Here’s how the episode, titled “Motherly Love” and directed by long-time star Mariska Hargitay, can be both the 400th show and not the 400th show.
“Motherly Love” is in fact the 400th episode of the series to be filmed. It’s the fifth episode Hargitay has directed, and it’s likely to pull-in above average ratings given the promotional push NBC has put behind it. But thanks to a scheduling change, “Motherly Love” will actually be the 399th episode of the show viewers see.
“SVU” has an episode in the can featuring guest star Gary Cole as a wealthy businessman-turned-political candidate who’s dogged by allegations of sexual misconduct. It was, yes, inspired by then-candidate Donald Trump (though the script was written well before the “Access Hollywood” tape leaked last October).
The episode was originally scheduled to air in the fall, but NBC has now shelved it indefinitely. Executive producer Dick Wolf has said he hopes the episode will air sometime in the spring.

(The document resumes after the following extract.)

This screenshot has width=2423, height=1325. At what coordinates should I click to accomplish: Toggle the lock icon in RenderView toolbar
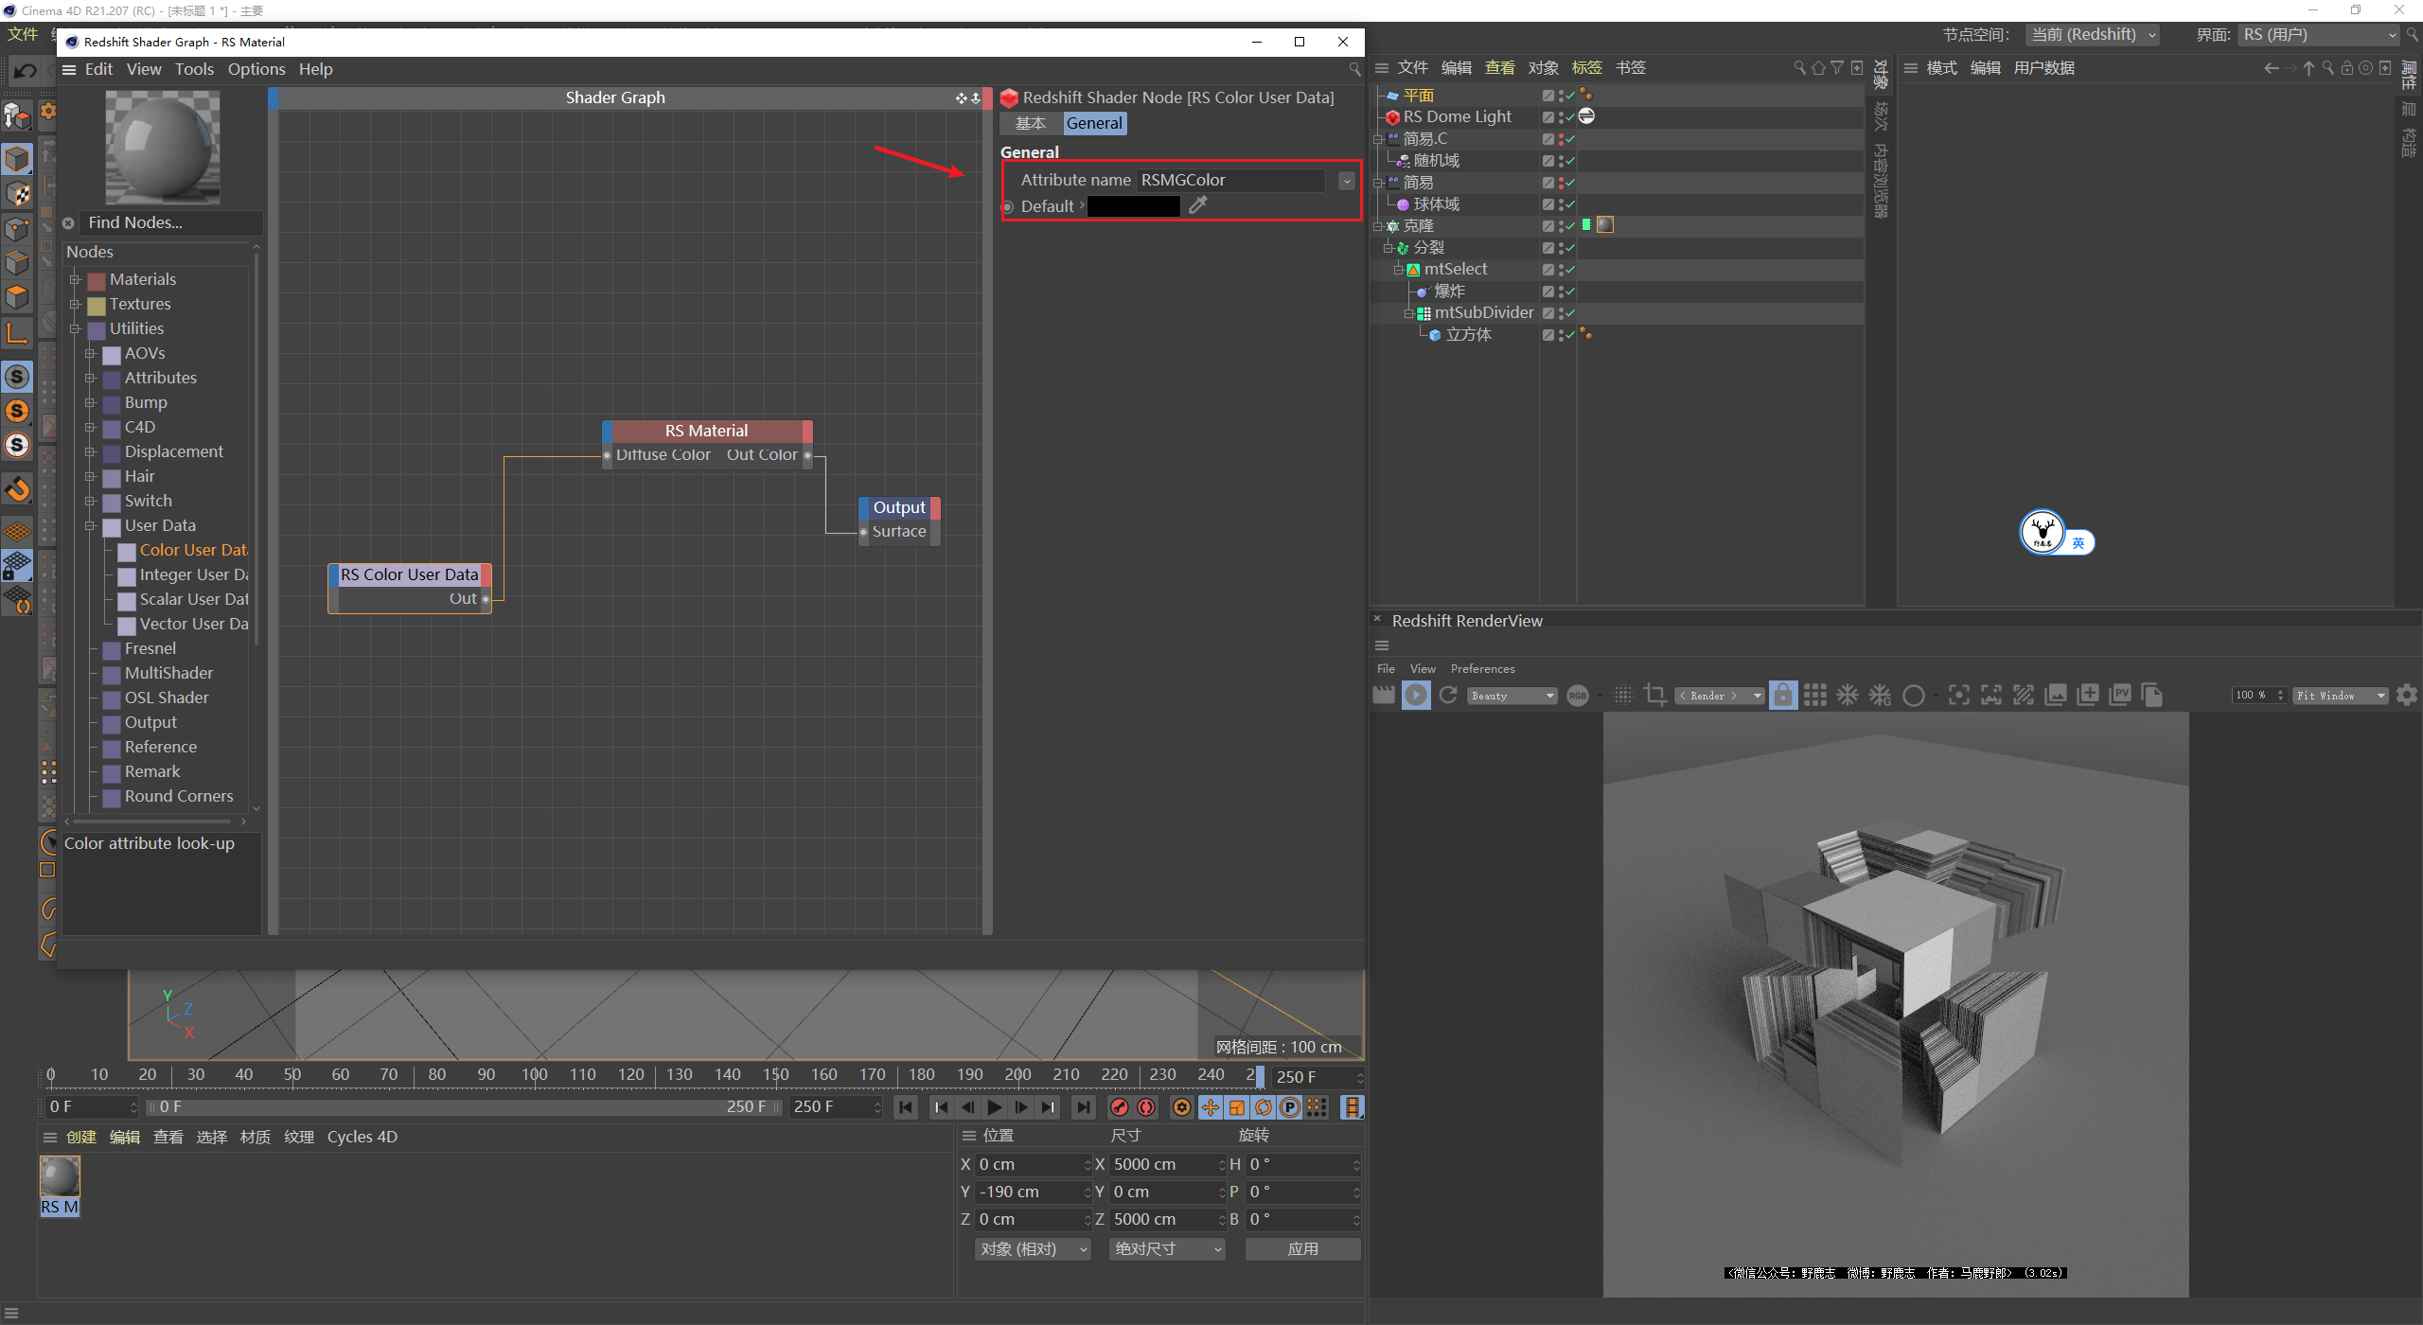pos(1782,696)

Had that hour aired as initially scheduled, the 400th would really be the 400th. Instead, Wednesday’s show is technically the 399th to air.
The milestone/not really thing has happened before: What was billed as the 300th episode of “The Simpsons” in February 2003 was actually No. 302. FOX wanted to market the episode’s airdate well in advance, but the actual 300th episode aired a couple weeks earlier. In true “Simpsons” fashion, Lisa makes reference to the discrepancy in the episode.
“SVU” debuted in September 1999, and it’s now creeping up on its parent show, “Law & Order,” in terms of longevity. The original “L&O” ran for 20 seasons and 456 episodes before being canceled in 2010.
Only eight other scripted shows in the history of network television have produced more than 400 episodes, and six of those are from the pre-1970 era when it was customary to produce 35 or more episodes per season. So whether Wednesday’s “SVU” is No. 399 or 400, the show has accomplished a remarkable feat.